I remembered. His offer had instantly conjured up visions of The Beautiful Helen (I was unable to imagine it with any other name), which now beguilingly arose in my mind's eye like glittering Aphrodite shining from the sea. I remembered those early summer mornings seated at a table by the beach sipping a Greek coffee, breathing in the smell of the tamarisk trees and listening to the soft slap of waves against the side of a caïque; the lazy oregano-scented lunches, after which Danielle and I would go back to our house to take a nap within the wonderful coolness of our thick-walled farmhouse and, with the children asleep, perhaps make love; and those evenings when the outside world narrowed down to the few yards illuminated by the tavérna's lights and that mad exhilaration, which the Greeks call kéfi, descended upon the gathering like a tongue of fire...
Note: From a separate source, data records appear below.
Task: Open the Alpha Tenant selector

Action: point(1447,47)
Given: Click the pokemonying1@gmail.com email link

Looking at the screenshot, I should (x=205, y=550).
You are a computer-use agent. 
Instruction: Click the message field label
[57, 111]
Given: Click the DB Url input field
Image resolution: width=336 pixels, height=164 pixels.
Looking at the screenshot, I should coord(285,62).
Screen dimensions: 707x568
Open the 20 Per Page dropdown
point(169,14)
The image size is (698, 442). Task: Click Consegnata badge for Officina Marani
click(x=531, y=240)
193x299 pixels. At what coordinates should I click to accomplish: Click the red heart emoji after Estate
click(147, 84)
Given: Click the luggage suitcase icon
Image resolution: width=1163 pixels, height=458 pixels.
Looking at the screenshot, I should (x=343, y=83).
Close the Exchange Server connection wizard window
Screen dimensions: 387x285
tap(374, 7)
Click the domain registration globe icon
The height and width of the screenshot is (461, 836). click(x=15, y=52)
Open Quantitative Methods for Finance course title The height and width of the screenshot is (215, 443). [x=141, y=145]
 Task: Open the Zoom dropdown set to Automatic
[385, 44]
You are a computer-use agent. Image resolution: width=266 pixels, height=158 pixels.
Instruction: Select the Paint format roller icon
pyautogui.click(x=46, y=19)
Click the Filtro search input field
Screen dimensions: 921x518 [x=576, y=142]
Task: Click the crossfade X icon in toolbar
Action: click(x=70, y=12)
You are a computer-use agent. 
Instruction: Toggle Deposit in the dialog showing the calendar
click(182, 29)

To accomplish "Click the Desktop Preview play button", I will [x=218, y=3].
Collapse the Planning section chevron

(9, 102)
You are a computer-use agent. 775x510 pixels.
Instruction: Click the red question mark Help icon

The Beautiful Helen was one of those restaurants you come across in Greece and sit in and absolutely know that you can do a better job of running than its present owner. Put some bamboo here and there, soft lighting for the evening, install better toilets, get yourself a couple of waiters who care about what they're doing, whip up some interesting recipes, and most of all, serve the food hot. The location will take care of the rest.

So, a few years before, when Theológos had begun leasing out his place for the season rather than suffer through what was becoming an increasing crush of tourists, I started saying, "You should rent it to me!"

This had been an idle request. Though I was a dedicated amateur cook and had worked in a restaurant once before, my offer was often also fueled by an excess of retsina and kéfi. Theológos himself had known this, and laughed along with me. Now, however, he was taking me seriously.

I looked at my watch. I could afford perhaps another five minutes before my trudge to the tutoring school would have to become a dash.

Out of curiosity, I asked, "How much?"

This immediately got Danielle's attention.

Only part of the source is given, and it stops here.